_Task directions_
Search each line below for the word "Given" and list those that contain it.

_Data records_
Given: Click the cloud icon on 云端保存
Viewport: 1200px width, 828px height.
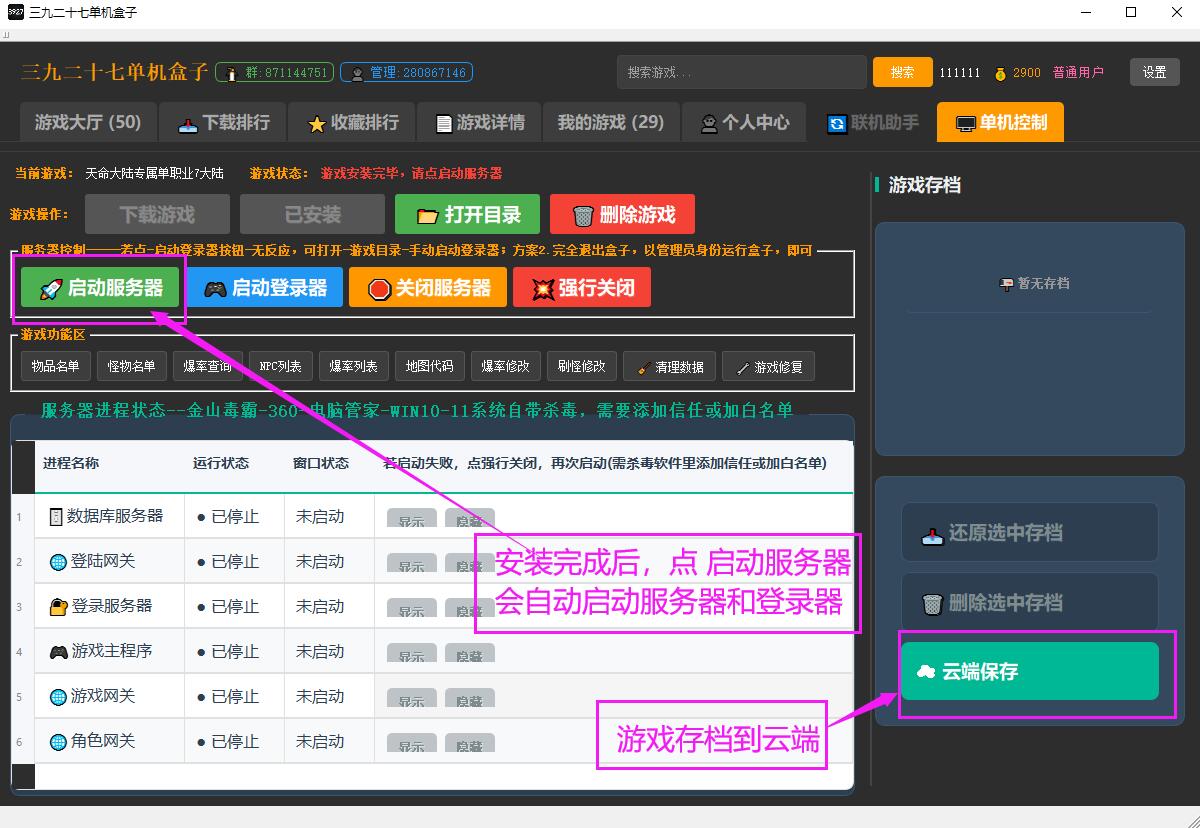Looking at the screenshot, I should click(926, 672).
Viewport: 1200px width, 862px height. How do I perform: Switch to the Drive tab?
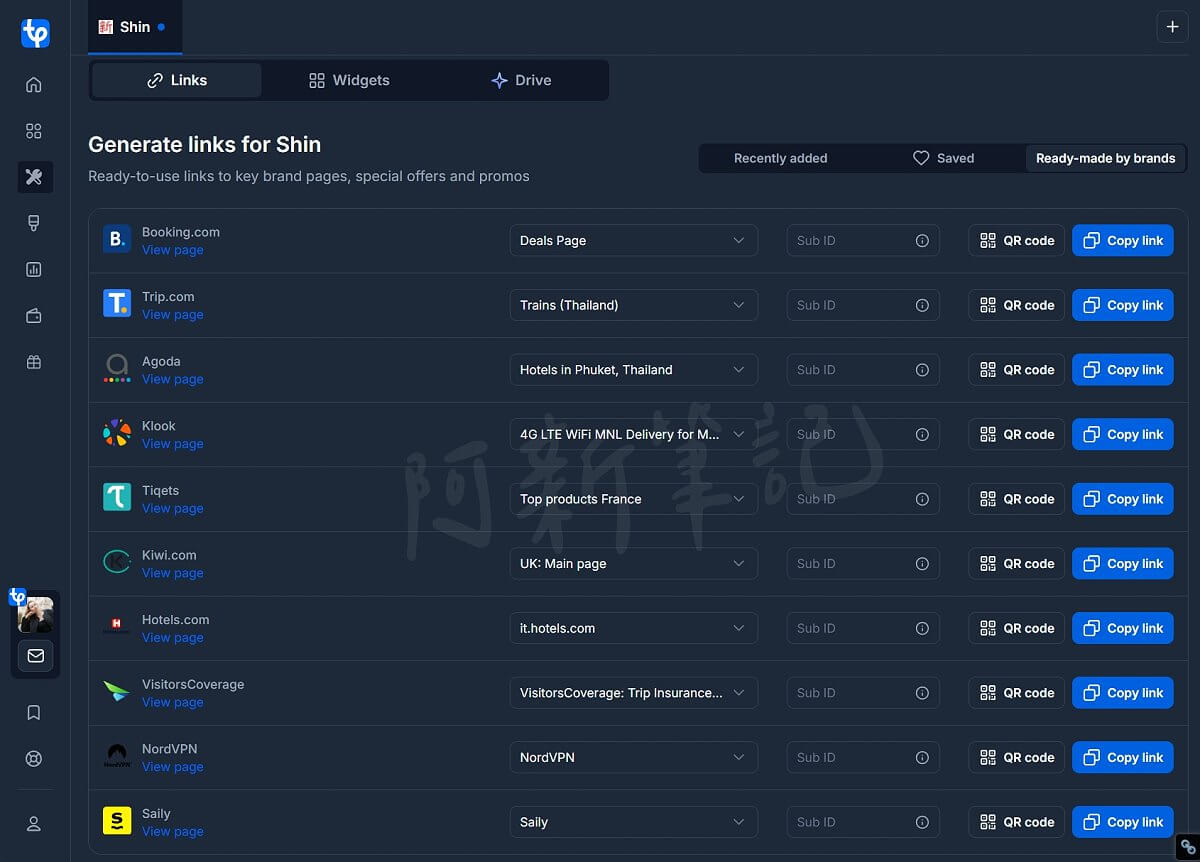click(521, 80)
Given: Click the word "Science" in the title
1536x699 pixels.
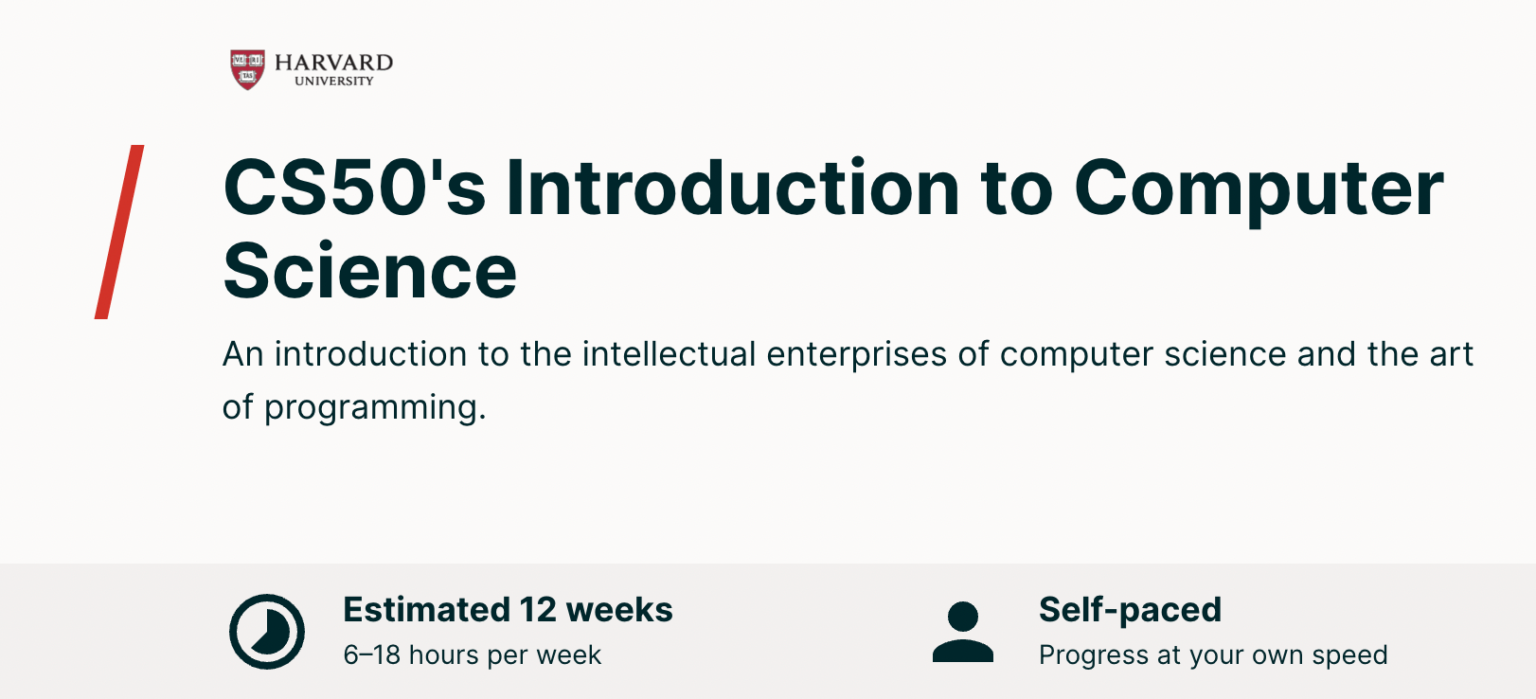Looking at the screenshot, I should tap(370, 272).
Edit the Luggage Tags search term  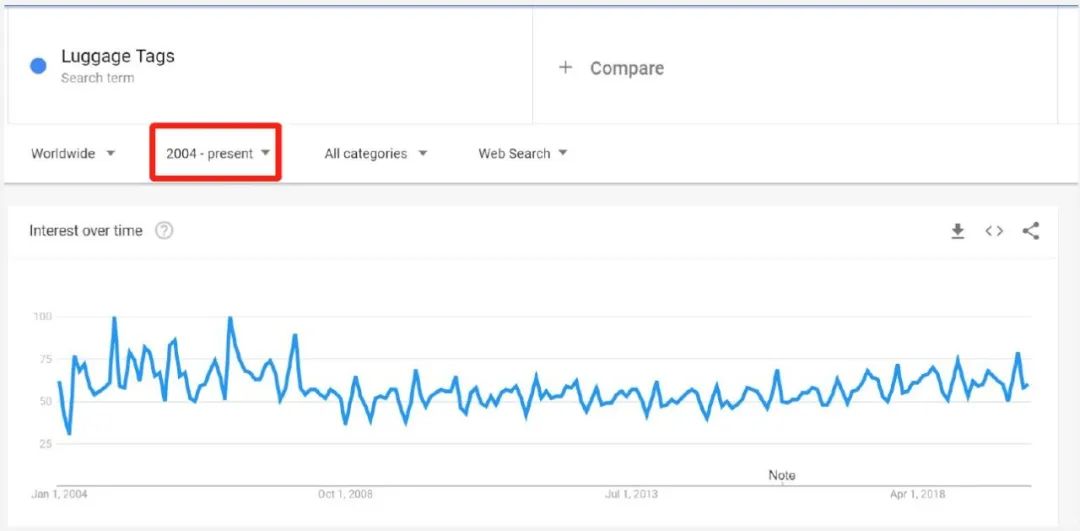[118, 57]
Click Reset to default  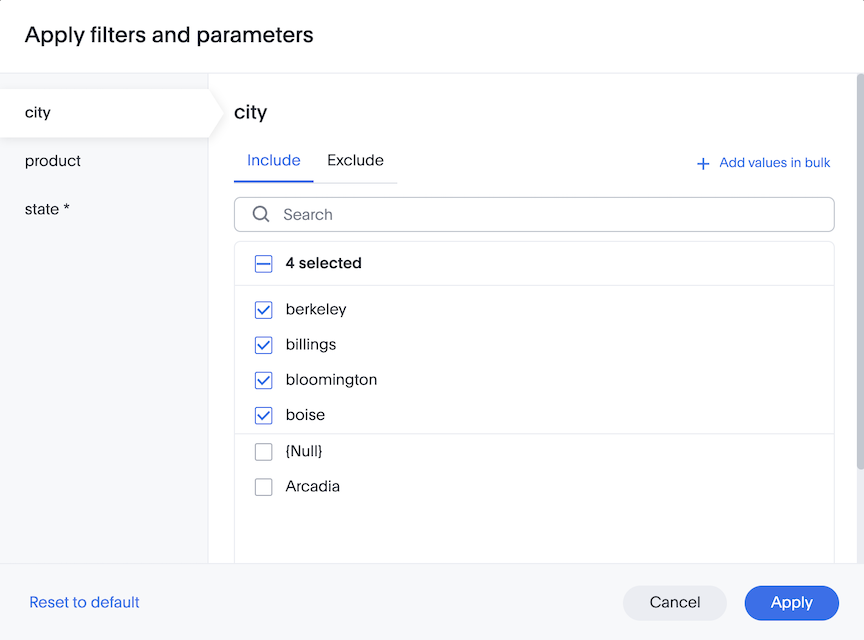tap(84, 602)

* * *

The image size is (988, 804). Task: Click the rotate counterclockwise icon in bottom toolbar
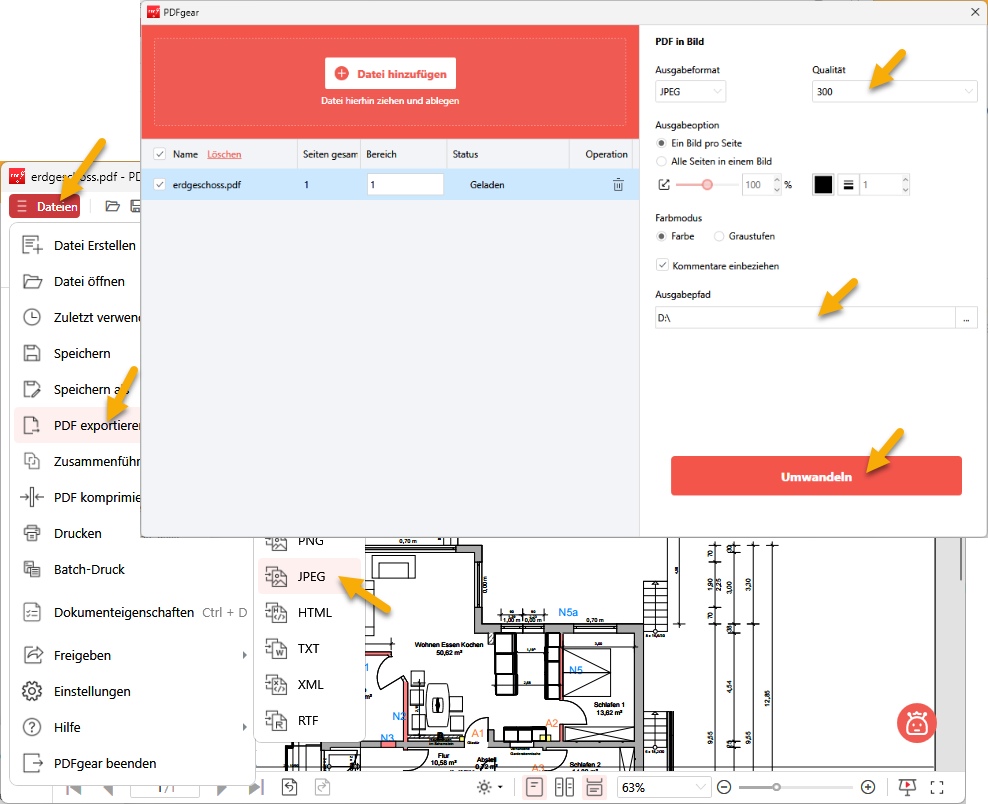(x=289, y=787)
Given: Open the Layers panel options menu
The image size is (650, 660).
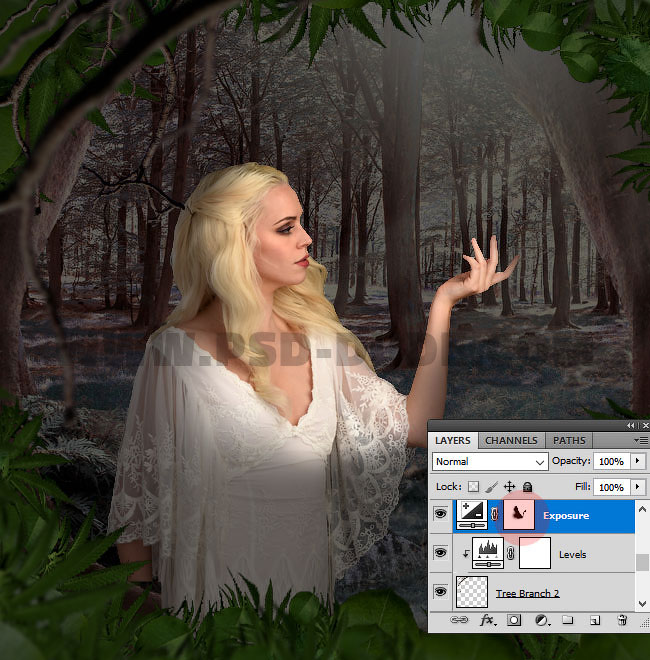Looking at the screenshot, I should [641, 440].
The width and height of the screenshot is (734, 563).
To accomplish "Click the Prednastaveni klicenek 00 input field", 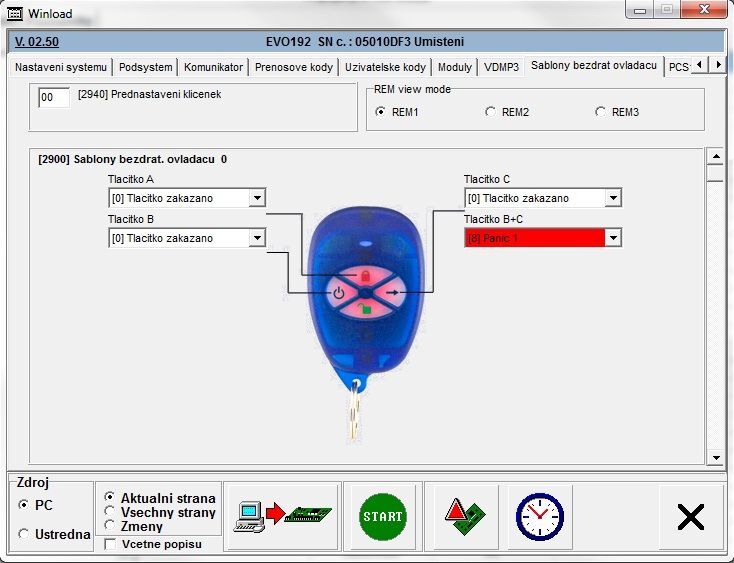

_Solution to this task_
Given: Click the cloud icon on 云端保存
Given: Click the word "Science" in the title
Given: Open the Layers panel options menu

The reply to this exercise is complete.